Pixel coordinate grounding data

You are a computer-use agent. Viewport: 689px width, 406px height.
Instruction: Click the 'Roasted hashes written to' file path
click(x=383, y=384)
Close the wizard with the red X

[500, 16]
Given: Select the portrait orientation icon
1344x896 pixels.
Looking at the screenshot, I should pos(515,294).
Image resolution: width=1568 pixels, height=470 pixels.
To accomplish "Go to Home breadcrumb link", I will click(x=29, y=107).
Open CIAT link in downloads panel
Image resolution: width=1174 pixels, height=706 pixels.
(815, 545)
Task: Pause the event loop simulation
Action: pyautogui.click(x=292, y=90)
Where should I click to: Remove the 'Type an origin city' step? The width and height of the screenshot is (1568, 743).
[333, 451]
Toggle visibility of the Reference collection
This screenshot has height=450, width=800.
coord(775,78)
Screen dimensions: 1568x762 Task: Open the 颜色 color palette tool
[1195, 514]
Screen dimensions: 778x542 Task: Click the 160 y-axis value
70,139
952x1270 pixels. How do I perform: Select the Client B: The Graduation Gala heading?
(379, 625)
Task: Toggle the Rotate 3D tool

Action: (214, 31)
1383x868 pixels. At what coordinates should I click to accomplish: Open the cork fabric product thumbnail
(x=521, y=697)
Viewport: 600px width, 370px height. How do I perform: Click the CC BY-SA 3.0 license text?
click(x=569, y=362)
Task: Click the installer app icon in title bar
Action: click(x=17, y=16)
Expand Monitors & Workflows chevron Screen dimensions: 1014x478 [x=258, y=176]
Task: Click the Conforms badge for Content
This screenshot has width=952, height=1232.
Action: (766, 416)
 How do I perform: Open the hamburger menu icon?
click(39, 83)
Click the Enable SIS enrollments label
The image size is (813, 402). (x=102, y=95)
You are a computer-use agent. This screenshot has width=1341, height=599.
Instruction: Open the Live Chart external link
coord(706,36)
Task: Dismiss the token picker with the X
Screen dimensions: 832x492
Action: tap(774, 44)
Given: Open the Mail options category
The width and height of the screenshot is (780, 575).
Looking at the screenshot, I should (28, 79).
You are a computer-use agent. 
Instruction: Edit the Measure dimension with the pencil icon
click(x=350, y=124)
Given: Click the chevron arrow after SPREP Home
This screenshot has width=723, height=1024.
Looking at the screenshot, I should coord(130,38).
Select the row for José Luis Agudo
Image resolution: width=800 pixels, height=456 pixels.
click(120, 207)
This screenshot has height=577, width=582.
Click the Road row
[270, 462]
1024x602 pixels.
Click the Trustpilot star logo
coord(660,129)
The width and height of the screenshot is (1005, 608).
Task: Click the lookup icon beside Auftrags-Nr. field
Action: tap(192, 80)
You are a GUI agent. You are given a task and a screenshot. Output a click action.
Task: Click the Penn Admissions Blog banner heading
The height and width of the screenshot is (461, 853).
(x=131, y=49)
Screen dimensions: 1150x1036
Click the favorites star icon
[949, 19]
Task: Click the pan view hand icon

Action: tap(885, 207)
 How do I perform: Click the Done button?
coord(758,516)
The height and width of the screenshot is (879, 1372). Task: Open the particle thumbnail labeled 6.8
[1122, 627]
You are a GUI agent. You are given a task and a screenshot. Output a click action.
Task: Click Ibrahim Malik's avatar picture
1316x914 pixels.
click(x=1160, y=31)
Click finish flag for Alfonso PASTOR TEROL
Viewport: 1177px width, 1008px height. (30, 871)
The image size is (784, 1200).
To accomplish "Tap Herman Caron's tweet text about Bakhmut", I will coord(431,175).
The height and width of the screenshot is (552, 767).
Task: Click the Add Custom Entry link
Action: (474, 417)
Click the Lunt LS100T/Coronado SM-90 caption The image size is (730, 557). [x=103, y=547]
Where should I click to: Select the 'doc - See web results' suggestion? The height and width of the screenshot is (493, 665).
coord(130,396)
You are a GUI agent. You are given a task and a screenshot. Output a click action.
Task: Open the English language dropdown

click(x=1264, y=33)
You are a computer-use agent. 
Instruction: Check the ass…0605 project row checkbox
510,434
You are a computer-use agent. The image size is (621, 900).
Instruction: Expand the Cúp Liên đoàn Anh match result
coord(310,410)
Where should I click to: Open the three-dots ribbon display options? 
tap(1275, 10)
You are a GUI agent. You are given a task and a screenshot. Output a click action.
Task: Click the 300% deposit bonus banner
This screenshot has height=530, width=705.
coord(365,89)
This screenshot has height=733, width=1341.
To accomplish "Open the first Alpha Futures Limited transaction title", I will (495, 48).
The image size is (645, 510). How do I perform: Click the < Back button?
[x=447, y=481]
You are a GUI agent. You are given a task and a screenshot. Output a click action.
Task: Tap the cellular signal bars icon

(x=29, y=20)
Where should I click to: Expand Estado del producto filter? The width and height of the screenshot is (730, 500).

(WHAT THE TASK REQUIRES)
The entries shown above should be copied out word for word.

(TASK ANSWER)
You are a computer-use agent. Viewport: 689px width, 406px height.
Instruction: Click the 'Roasted hashes written to' file path
click(x=383, y=384)
Close the wizard with the red X

[500, 16]
Given: Select the portrait orientation icon
1344x896 pixels.
Looking at the screenshot, I should pos(515,294).
Image resolution: width=1568 pixels, height=470 pixels.
To accomplish "Go to Home breadcrumb link", I will click(x=29, y=107).
Open CIAT link in downloads panel
Image resolution: width=1174 pixels, height=706 pixels.
(815, 545)
Task: Pause the event loop simulation
Action: pyautogui.click(x=292, y=90)
Where should I click to: Remove the 'Type an origin city' step? The width and height of the screenshot is (1568, 743).
[333, 451]
Toggle visibility of the Reference collection
This screenshot has height=450, width=800.
coord(775,78)
Screen dimensions: 1568x762 Task: Open the 颜色 color palette tool
[1195, 514]
Screen dimensions: 778x542 Task: Click the 160 y-axis value
70,139
952x1270 pixels. How do I perform: Select the Client B: The Graduation Gala heading?
(379, 625)
Task: Toggle the Rotate 3D tool

Action: (214, 31)
1383x868 pixels. At what coordinates should I click to accomplish: Open the cork fabric product thumbnail
(x=521, y=697)
Viewport: 600px width, 370px height. How do I perform: Click the CC BY-SA 3.0 license text?
click(x=569, y=362)
Task: Click the installer app icon in title bar
Action: click(x=17, y=16)
Expand Monitors & Workflows chevron Screen dimensions: 1014x478 [x=258, y=176]
Task: Click the Conforms badge for Content
This screenshot has width=952, height=1232.
Action: (766, 416)
 How do I perform: Open the hamburger menu icon?
click(39, 83)
Click the Enable SIS enrollments label
The image size is (813, 402). (x=102, y=95)
You are a computer-use agent. This screenshot has width=1341, height=599.
Instruction: Open the Live Chart external link
coord(706,36)
Task: Dismiss the token picker with the X
Screen dimensions: 832x492
Action: tap(774, 44)
Given: Open the Mail options category
The width and height of the screenshot is (780, 575).
Looking at the screenshot, I should (28, 79).
You are a computer-use agent. 
Instruction: Edit the Measure dimension with the pencil icon
click(x=350, y=124)
Given: Click the chevron arrow after SPREP Home
This screenshot has width=723, height=1024.
Looking at the screenshot, I should coord(130,38).
Select the row for José Luis Agudo
Image resolution: width=800 pixels, height=456 pixels.
click(120, 207)
This screenshot has height=577, width=582.
Click the Road row
[270, 462]
1024x602 pixels.
Click the Trustpilot star logo
coord(660,129)
The width and height of the screenshot is (1005, 608).
Task: Click the lookup icon beside Auftrags-Nr. field
Action: tap(192, 80)
You are a GUI agent. You are given a task and a screenshot. Output a click action.
Task: Click the Penn Admissions Blog banner heading
The height and width of the screenshot is (461, 853).
(x=131, y=49)
Screen dimensions: 1150x1036
Click the favorites star icon
[949, 19]
Task: Click the pan view hand icon

Action: tap(885, 207)
 How do I perform: Click the Done button?
coord(758,516)
The height and width of the screenshot is (879, 1372). Task: Open the particle thumbnail labeled 6.8
[1122, 627]
You are a GUI agent. You are given a task and a screenshot. Output a click action.
Task: Click Ibrahim Malik's avatar picture
1316x914 pixels.
click(x=1160, y=31)
Click finish flag for Alfonso PASTOR TEROL
Viewport: 1177px width, 1008px height. (30, 871)
The image size is (784, 1200).
To accomplish "Tap Herman Caron's tweet text about Bakhmut", I will coord(431,175).
The height and width of the screenshot is (552, 767).
Task: Click the Add Custom Entry link
Action: (474, 417)
Click the Lunt LS100T/Coronado SM-90 caption The image size is (730, 557). [x=103, y=547]
Where should I click to: Select the 'doc - See web results' suggestion? The height and width of the screenshot is (493, 665).
coord(130,396)
You are a GUI agent. You are given a task and a screenshot. Output a click action.
Task: Open the English language dropdown

click(x=1264, y=33)
You are a computer-use agent. 
Instruction: Check the ass…0605 project row checkbox
510,434
You are a computer-use agent. The image size is (621, 900).
Instruction: Expand the Cúp Liên đoàn Anh match result
coord(310,410)
Where should I click to: Open the three-dots ribbon display options? 
tap(1275, 10)
You are a GUI agent. You are given a task and a screenshot. Output a click action.
Task: Click the 300% deposit bonus banner
This screenshot has height=530, width=705.
coord(365,89)
This screenshot has height=733, width=1341.
To accomplish "Open the first Alpha Futures Limited transaction title", I will (495, 48).
The image size is (645, 510). How do I perform: Click the < Back button?
[x=447, y=481]
You are a GUI agent. You are given a task and a screenshot. Output a click action.
Task: Tap the cellular signal bars icon

(x=29, y=20)
Where should I click to: Expand Estado del producto filter? The width and height of the screenshot is (730, 500).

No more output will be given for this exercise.